HomeMy WebLinkAboutExhibitSERVICES AGREEMENT
This Agreement is entered into this day
of , 200 (but
effective as of July 1, 2008) by and between the City of Miami, a municipal corporation of the
State of Florida ("City") and Connecticut General Life Insurance Company "CIGNA", a
corporation ("Provider").
RECITAL
A. The City has issued a Request for Proposals ("RFP") for the provision of Group
Health Benefits for Part -Time and Temporary employees ("Services") and Provider's proposal
("Proposal"), in response thereto, has been selected as the most qualified proposal for the
provision of the Services. The RFP and the Proposal are sometimes referred to herein,
collectively, as the Solicitation Documents, and are by this reference incorporated into and made
a part of this Agreement as Attachment "A".

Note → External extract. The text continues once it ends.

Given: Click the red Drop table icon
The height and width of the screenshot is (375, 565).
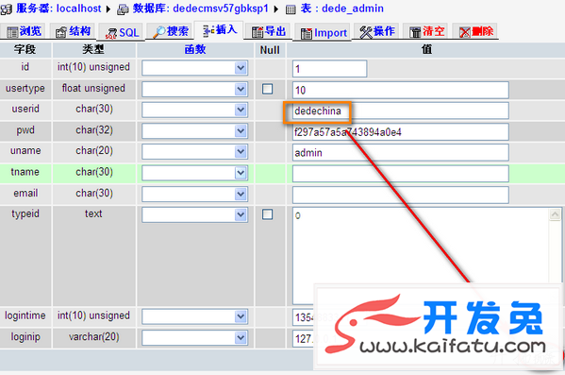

B. The Commission of the City of Miami, by Resolution No. , adopted on_
200 , approved the selection of Provider and authorized the City
Manager to execute a contract, under the terms and conditions set forth herein.
NOW, THEREFORE, in consideration of the mutual covenants and promises herein
contained, Provider and the City agree as follows:
TERMS
1. RECITALS: The recitals are true and correct and are hereby incorporated into and made
a part of this Agreement.
2. TERM: The term of this Agreement shall be an initial eighteen (18) months
commencing on the effective date hereof.
3. OPTION TO EXTEND: The City shall have three (3) options to extend the term
hereof for a period of one year each, subject to availability and appropriation of funds. City
Commission approval shall not be required as long as the total extended term does not exceed
three (3) years, or a period equal to the original term of this Agreement, whichever is longer.
4. SCOPE OF SERVICE:
A. Provider agrees to provide the Services as specifically described, and under the
special terms and conditions set forth in Attachment "B" hereto, which by this reference is
incorporated into and made a part of this Agreement.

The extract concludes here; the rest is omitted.